Are we stupid?

Time for Truth

The following is the text of the address I made to the Seek, Speak and Spread Truth Conference in London yesterday, 23 November. Its main thrust is about the need for citizens to become politically engaged to make democracy work (before it’s as dead as the two-state solution for Israel-Palestine) in order for our children and grandchildren to have the real prospect of a future worth having.

 

I want to start with a promise. I won’t be disturbed and you won’t be disturbed by my mobile ‘phone because I don’t have one. I have thrown mine away because I am trying to stay human.

That said I’ll give you my one-sentence overview of the state of affairs on our small, fragile, endangered planet. Modern life is a de-humanizing process which has reduced us, most of us, to units of consumption, digits in corporate computers, figures on accountants’ balance sheets.

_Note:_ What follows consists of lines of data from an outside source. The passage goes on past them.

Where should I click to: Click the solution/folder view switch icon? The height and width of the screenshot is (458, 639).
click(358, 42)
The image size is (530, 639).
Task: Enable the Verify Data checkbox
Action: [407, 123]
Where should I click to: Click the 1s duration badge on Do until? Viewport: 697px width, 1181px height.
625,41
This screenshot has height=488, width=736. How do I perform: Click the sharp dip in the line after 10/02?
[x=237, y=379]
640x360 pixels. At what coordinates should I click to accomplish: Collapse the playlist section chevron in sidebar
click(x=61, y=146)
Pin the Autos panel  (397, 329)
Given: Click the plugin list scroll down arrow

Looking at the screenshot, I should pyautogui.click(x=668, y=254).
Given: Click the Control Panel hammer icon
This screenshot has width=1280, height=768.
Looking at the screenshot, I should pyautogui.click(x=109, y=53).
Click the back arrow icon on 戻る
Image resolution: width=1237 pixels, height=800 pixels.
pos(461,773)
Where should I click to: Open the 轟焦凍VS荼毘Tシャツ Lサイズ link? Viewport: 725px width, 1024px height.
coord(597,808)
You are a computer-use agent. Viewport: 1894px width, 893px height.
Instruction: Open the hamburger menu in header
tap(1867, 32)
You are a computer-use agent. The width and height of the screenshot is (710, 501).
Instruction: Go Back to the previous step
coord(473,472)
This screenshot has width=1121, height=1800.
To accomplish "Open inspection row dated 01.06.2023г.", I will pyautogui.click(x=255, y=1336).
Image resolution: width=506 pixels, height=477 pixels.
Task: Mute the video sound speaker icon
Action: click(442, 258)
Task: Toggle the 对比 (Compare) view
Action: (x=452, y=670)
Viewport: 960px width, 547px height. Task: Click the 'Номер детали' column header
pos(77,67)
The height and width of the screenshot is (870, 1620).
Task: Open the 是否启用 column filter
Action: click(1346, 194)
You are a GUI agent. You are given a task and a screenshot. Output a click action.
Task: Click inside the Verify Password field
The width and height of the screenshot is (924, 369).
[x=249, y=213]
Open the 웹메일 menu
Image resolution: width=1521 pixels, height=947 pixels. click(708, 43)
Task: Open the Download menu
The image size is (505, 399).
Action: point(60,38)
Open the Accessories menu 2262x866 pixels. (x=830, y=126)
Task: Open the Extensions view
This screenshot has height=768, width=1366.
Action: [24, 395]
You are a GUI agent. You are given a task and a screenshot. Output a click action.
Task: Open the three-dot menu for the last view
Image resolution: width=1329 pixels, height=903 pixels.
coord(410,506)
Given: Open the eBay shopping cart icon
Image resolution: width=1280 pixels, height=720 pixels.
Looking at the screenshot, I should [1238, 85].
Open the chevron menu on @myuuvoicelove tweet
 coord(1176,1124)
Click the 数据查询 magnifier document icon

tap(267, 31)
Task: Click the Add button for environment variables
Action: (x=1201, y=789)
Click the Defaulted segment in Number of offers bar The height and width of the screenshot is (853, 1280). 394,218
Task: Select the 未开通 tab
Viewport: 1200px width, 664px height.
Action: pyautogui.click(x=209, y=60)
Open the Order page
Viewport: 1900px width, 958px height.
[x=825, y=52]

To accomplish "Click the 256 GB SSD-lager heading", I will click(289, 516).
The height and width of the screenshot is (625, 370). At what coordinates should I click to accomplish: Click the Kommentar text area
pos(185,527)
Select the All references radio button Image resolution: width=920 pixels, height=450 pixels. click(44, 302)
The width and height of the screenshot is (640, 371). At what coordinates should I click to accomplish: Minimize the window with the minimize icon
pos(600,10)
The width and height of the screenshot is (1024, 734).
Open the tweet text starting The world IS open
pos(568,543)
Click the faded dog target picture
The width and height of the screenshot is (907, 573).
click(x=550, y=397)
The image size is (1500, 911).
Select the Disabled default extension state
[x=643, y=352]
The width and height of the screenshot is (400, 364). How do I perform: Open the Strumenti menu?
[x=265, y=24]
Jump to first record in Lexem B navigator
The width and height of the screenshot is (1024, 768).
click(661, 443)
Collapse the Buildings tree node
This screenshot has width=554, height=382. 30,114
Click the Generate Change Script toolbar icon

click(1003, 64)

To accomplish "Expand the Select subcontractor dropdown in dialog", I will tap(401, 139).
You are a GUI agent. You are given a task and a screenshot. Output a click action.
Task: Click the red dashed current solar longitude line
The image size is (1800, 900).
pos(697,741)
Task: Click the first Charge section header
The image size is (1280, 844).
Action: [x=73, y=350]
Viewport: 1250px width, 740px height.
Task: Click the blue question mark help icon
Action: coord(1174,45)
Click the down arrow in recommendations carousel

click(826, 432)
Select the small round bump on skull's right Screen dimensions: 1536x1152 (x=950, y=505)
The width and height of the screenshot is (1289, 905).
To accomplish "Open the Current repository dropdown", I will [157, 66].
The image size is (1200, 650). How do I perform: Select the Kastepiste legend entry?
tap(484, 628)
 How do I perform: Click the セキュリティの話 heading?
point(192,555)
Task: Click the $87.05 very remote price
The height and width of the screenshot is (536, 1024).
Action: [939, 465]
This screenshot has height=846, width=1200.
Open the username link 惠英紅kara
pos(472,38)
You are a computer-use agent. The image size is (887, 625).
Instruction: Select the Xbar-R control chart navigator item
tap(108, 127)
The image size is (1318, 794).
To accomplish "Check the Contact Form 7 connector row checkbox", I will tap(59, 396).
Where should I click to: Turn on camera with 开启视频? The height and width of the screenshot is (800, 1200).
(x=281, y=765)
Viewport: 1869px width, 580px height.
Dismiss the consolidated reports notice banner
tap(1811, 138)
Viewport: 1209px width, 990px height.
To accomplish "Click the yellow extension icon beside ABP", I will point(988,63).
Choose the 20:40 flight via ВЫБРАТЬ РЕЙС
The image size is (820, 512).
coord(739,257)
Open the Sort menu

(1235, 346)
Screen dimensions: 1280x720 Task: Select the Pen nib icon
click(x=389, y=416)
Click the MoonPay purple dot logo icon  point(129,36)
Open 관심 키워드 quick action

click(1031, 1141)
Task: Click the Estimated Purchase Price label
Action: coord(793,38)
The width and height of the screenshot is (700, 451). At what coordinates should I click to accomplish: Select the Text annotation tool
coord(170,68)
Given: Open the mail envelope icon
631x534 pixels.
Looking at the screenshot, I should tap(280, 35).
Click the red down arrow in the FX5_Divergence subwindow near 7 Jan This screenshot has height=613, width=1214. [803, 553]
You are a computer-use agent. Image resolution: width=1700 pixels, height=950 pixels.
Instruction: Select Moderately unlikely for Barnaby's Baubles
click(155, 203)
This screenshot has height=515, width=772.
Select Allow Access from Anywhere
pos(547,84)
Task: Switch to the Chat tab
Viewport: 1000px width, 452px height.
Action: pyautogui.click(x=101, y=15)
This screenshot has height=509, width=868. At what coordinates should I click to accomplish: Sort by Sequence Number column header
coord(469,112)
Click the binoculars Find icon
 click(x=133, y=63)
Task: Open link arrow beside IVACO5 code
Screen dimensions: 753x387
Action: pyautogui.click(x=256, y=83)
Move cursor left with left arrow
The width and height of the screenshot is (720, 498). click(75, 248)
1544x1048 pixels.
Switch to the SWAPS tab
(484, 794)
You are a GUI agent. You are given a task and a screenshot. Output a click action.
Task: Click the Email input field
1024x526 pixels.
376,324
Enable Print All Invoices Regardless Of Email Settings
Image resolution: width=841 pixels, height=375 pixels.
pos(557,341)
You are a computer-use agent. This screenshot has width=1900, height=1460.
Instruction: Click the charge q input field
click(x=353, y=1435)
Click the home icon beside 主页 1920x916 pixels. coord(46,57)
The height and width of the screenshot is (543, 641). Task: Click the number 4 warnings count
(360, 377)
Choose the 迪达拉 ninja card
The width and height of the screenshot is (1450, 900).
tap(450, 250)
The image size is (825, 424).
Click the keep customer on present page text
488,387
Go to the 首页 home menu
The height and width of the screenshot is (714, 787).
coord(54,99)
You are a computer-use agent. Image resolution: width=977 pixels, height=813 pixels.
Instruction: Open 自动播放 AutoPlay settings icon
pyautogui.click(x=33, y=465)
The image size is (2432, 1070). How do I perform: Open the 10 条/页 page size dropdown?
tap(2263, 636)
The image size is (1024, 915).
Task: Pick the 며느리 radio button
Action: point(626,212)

What this suggests to me is that the prime task for each and every one of us is to claim back our humanity. I’ll be offering some thoughts on how we can do this, but first of all we have to address what I consider to be THE most important of all questionsthe question of human nature.

What, really, is the quality of it?

There are, broadly speaking, two views.

One, the pessimistic view, which is more or less an article of faith for most politicians and mainstream media people and many corporate executives, bankers especially, is that we human beings are inherently and unchangeably short-sighted, selfish and greedy, preferring to live for today at the expense of tomorrow and are, on balance, more “bad” than “good”. In other words, we are really quite stupid. And that, our so-called leaders tell themselves, is why they can’t tell us the truth about real choices and options for the future.

If the pessimistic view is the correct one, it seems to me that nothing matters because the end, catastrophe for all, was inevitable from the beginning; in which case we would all be well advised, as individuals, as communities and as nations, to go on screwing each other for all we can get. Praising the lord and passing the ammunition.

The optimistic view is that we could be much more “good” than “bad”, meaning that we have at least the potential to act in our own best, longer term interests and those of our children especially, even if doing so would require those of us who live in the rich nations (and the pockets of plenty in the developing and poor nations) to lower our expectations and actually be prepared to take less in the way of material gratification.

I believe the optimistic view of human nature is the correct one and that we have been CONDITIONED to be short-sighted, selfish and greedy, and to assume that the purpose of life beyond mere survival is the acquisition of material things, buying now and paying later. It follows, or so it seems to me, that we could be RE-CONDITIONED by information, education in the widest sense of the term. As the American John Dewey (my favourite philosopher) put it, we must “unlearn” what we have been taught about the “unchangeability of human nature.”

If we did that, I believe we would discover that changing the world for the better is not a mission impossible.